When you file your tax return, you usually have a choice whether to itemize deductions or take the standard deduction. Before you choose, it’s a good idea to figure your deductions using both methods. Then choose the one that allows you to pay the lower amount of tax. The one that results in the higher deduction amount often gives you the most benefit.
The IRS offers these six tips to help you choose.
1. Figure your itemized deductions. Add up deductible expenses you paid during the year. These may include expenses such as:
- Home mortgage interest
- State and local income taxes or sales taxes (but not both)
- Real estate and personal property taxes
- Gifts to charities
- Casualty or theft losses
- Unreimbursed medical expenses
- Unreimbursed employee business expenses
Special rules and limits apply. Visit IRS.gov and refer to Publication 17, Your Federal Income Tax for more details.
2. Know your standard deduction. If you don’t itemize, your basic standard deduction for 2013 depends on your filing status:
- Single $6,100
- Married Filing Jointly $12,200
- Head of Household $8,950
- Married Filing Separately $6,100
- Qualifying Widow(er) $12,200
Your standard deduction is higher if you’re 65 or older or blind.

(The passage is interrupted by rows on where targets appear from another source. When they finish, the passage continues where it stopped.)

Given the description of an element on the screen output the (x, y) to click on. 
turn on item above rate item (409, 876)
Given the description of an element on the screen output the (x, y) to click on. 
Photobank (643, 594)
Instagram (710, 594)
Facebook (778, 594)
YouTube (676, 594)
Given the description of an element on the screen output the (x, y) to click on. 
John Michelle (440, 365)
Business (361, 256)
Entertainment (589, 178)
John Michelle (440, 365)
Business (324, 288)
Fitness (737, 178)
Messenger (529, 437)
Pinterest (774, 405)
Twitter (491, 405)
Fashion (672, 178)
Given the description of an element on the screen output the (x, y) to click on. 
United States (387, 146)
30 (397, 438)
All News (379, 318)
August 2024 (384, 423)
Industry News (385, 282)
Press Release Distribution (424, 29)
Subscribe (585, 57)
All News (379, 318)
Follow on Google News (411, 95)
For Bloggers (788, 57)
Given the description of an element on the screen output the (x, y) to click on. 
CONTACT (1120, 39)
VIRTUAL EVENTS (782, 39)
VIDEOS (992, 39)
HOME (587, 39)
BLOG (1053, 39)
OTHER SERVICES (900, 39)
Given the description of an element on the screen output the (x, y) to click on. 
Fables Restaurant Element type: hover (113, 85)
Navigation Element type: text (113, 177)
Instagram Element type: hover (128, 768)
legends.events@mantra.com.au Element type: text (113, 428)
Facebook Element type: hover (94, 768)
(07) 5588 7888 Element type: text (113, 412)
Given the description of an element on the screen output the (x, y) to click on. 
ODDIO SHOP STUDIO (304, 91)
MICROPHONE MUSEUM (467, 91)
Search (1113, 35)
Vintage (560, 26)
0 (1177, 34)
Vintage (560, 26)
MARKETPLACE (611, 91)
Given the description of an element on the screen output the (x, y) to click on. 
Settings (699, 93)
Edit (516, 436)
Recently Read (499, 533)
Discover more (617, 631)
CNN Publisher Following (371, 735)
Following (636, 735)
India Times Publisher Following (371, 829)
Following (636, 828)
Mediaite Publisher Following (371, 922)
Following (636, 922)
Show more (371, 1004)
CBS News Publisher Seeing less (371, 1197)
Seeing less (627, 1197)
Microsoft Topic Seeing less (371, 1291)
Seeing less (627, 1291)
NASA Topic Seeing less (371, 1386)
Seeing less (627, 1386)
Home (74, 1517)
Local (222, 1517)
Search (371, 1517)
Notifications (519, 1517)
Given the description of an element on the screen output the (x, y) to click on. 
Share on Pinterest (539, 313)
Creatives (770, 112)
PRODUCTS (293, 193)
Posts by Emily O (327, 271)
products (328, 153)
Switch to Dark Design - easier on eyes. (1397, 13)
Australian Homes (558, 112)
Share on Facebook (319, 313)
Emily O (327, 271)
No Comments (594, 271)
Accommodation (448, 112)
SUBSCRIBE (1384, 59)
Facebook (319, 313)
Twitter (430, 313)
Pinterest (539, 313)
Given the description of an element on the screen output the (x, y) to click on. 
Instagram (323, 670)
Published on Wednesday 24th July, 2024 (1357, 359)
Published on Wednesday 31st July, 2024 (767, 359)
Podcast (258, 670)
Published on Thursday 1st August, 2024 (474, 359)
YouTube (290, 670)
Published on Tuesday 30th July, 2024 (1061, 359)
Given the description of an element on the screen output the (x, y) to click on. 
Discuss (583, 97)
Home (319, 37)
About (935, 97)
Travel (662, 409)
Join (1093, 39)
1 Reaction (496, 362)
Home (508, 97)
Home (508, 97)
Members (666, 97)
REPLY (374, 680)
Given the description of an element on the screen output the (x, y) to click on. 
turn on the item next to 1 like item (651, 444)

If someone can claim you as a dependent, that can limit the amount of your deduction.
3. Check the exceptions. Some people don’t qualify for the standard deduction and therefore should itemize. This includes married couples who file separate returns and one spouse itemizes.
4. Use the IRS’s ITA tool. Visit IRS.gov and use the Interactive Tax Assistant tool to help determine your standard deduction.
6. File Electronically. You may be eligible for free, brand-name software to prepare and e-file your tax return. IRS Free File will do the work for you. Free File software will help you determine if you should itemize and file the right tax forms. It will do the math and e-file your return – all for free. Otherwise, you may file electronically with commercial software, or through a paid preparer.